== INSTRUCTIONS FOR THE TASK ==
Return every entry exactly as written, with the pictures removed.

____________________

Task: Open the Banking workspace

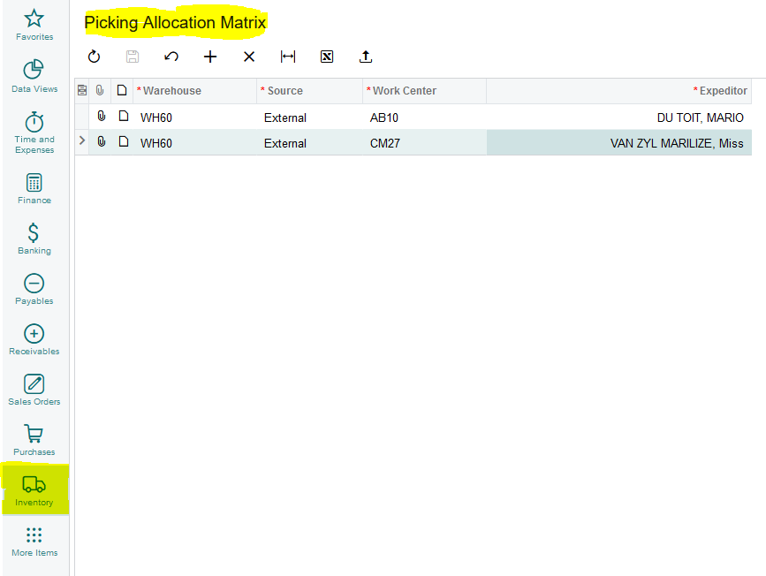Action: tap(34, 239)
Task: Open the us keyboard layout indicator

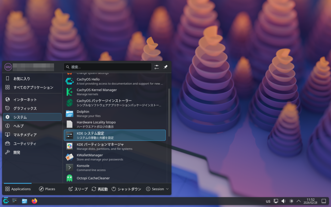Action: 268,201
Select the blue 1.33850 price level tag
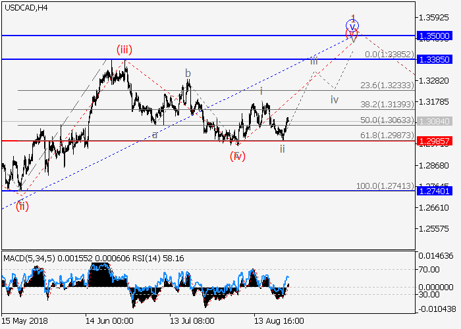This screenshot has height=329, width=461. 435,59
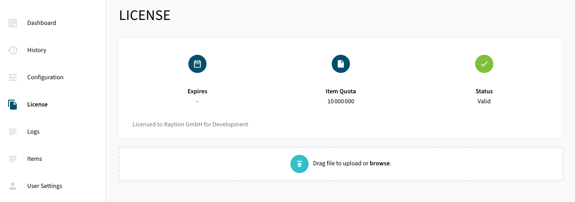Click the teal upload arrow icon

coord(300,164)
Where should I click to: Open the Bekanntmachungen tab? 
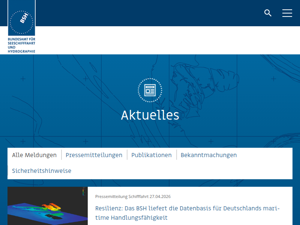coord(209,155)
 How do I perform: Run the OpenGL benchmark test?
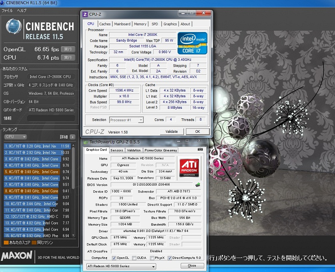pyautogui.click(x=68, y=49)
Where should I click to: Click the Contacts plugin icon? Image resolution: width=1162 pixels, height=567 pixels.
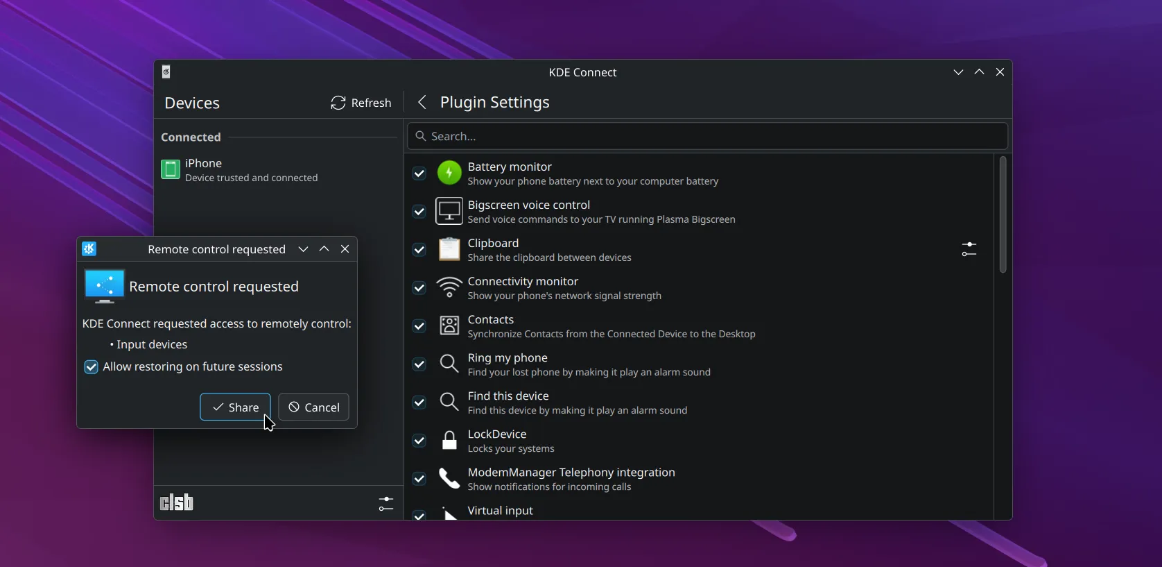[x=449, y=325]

____________________

== ANSWER TO THIS PROBLEM ==
Task: Open the Banking workspace

Action: tap(34, 239)
Task: Open the us keyboard layout indicator

Action: 268,201
Select the blue 1.33850 price level tag
This screenshot has height=329, width=461. 435,59
Click the teal upload arrow icon

coord(300,164)
Where should I click to: Open the Bekanntmachungen tab? 
coord(209,155)
 How do I perform: Run the OpenGL benchmark test?
pyautogui.click(x=68, y=49)
Where should I click to: Click the Contacts plugin icon? Image resolution: width=1162 pixels, height=567 pixels.
[x=449, y=325]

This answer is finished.